Promise and frustration in experimental drug trials

Bonnie Miller Rubin / Chicago Tribune /


CHICAGO — For most people, attending a relative’s wedding is a happy occasion. But for one suburban Chicago couple, seeing their son socialize and dance qualified as a once-in-a-lifetime thrill.

“Ethan was just so appropriate ... so engaged in life,” said Rebecca Fishman of Highland Park, reflecting on the spring event. “For one glorious moment, we got to be this normal family ... and I just can’t let that slip away.”

Ethan Fishman, 20, has Fragile X syndrome, a genetic condition closely related to autism. His mother credited his newfound social skills to arbaclofen, an experimental drug he was taking in a clinical trial.

But the study was terminated in May because it failed to reach its goals and resources were limited, according to a statement from Seaside Therapeutics, the company that created the drug.

“It’s just been devastating,” said Rebecca Fishman, who was attending her 11-year-old child’s school concert when the news about ending the study popped up in a text message. “I had to get out of there. ... It felt like a death.”

The Fishmans’ experience sheds light on the emotional roller coaster of all clinical trials, which combine vulnerable and often desperate patients with untested drugs and market forces. Despite all the consent forms and cautionary language, the subjects sometimes perceive the process as a cure, rather than an experiment.

It also illuminates the long odds of bringing new drugs to market.

Three Illinois families whose children participated in the trial and took arbaclofen told the Chicago Tribune they believe the drug reduced their children’s anxiety or increased communication. They viewed the drug as the key to unlocking the enigma of Fragile X, which has no cure and affects 1 in 100,000 Americans, with symptoms ranging from mild aggression to severe cognitive impairment.

While the drug showed significant benefits in some areas in the 300-patient trial, researchers said, it failed to beat the placebo on the main goal of the study: social withdrawal.

The drug is unavailable anywhere in the world, leaving the families frustrated and feeling abandoned. Following the announcement, advocates started online petitions, reached out to potential investors and even appealed to the White House, all to no avail.

“I got so much out of those 31⁄2 years,” sighed Holly Usrey-Roos, referring to her son’s time in the study. His vocabulary exploded, enabling the 14-year-old to use a complete sentence rather than a single word when he wanted an object. One of those sentences allowed Usrey-Roos to hear Parker say “I love you” for the first time.

Melissa Zolecki of Plainfield said she also observed dramatic strides forward, including being able to take her 12-year-old son, Matt, for his regular blood draws without him physically resisting.

“It’s just so frustrating to know that there’s help out there and not be able to fix it,” said Zolecki, whose son started taking arbaclofen in 2010 and finished his last dose in mid-June.

Ethan, Parker and Matt are just a few of the 40 patients followed by Dr.
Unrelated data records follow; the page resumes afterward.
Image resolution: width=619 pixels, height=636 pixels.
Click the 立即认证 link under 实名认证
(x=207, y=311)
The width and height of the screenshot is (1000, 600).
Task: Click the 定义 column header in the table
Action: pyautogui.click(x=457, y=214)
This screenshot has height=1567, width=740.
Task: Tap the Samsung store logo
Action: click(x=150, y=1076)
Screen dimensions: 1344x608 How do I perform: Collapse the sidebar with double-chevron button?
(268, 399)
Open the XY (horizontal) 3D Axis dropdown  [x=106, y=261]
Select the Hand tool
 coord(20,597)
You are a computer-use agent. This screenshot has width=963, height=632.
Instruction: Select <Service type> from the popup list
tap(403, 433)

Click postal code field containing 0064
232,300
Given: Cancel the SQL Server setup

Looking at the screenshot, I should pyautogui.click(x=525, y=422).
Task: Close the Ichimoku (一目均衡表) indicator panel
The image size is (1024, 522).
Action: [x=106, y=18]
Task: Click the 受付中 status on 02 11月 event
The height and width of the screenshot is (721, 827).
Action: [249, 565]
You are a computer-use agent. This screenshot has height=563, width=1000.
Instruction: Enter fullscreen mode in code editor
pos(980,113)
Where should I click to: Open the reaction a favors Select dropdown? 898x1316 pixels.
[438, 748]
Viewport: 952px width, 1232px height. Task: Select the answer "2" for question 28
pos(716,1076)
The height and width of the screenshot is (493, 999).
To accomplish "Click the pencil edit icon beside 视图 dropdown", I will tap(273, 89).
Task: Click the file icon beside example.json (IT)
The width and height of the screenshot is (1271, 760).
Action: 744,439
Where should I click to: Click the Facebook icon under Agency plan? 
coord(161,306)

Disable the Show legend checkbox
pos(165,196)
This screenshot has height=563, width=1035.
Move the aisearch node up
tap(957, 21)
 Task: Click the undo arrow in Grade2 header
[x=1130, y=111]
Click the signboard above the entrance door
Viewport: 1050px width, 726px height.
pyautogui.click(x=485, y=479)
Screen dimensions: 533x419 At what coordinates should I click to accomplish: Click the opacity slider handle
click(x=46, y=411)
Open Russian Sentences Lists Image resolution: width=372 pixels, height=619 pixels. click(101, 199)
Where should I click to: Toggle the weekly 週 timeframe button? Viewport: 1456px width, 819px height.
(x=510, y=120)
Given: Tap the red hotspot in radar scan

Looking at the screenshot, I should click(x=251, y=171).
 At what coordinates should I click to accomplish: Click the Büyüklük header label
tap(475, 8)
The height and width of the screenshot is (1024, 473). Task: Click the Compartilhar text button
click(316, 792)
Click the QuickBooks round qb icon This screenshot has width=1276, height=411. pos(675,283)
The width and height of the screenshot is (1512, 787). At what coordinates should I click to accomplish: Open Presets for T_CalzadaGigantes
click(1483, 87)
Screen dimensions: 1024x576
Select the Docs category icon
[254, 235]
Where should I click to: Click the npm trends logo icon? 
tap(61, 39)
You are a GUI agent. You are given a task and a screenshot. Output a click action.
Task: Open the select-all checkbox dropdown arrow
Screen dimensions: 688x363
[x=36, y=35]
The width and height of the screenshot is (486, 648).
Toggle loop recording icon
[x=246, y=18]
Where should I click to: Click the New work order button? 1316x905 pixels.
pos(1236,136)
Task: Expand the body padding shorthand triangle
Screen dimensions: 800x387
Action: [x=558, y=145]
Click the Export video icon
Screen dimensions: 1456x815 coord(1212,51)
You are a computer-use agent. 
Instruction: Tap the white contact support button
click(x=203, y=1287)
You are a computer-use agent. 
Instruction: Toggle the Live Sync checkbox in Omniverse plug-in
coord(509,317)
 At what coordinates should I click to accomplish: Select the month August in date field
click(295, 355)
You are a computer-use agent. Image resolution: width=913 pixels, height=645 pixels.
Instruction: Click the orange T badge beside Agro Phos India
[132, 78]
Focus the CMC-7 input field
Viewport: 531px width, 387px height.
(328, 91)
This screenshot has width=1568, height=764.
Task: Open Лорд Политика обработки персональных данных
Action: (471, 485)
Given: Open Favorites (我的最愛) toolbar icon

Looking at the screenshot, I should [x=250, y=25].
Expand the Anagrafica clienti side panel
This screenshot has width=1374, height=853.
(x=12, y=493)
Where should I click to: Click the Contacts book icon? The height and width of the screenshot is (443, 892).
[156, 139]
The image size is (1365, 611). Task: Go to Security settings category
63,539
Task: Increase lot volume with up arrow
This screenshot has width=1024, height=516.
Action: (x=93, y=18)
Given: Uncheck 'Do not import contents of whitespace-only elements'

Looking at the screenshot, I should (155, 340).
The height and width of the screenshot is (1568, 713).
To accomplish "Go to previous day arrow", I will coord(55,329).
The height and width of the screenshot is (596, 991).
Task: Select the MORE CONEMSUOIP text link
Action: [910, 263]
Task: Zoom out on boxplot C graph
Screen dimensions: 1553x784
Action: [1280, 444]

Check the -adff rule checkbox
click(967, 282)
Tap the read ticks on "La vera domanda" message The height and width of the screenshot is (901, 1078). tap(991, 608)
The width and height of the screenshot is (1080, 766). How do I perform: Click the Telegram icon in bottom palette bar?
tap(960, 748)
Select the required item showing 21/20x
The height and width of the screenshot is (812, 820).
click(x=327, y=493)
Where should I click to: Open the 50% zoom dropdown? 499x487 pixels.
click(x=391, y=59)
Elizabeth Berry-Kravis, a key investigator for the trial of the drug, also known as STX209.

After four years, arbaclofen was in the home stretch of new drug development that could lead to Food and Drug Administration approval for marketing — to confirm effectiveness, monitor side effects and collect data. It also required meeting a clearly stated and specific goal: in this case, arbaclofen’s effect on social withdrawal in patients ages 12 to 25.

During the first three months, neither Berry-Kravis nor the volunteers knew who was on the drug or the placebo. Later, all participants had the option of going on arbaclofen.

The drug cleared early safety hurdles and researchers were focused primarily on efficacy, said the pediatric neurologist. Among her participants taking the drug, about one-third had little or no improvement from their previous behaviors, one-third showed some benefits and for the remaining 30-40 percent arbaclofen “could be life-changing,” she said.

Measuring the drug’s effectiveness can be difficult because children and young adults develop at different rates, and some will mature and show behavioral and cognitive improvements without the help of drugs at all. Moreover, the gains were not always the particular behavior that Seaside was looking for, so it still counts as a failed study.

When the statistics were compiled, arbaclofen didn’t succeed strongly enough and scientific rigor trumped anecdote.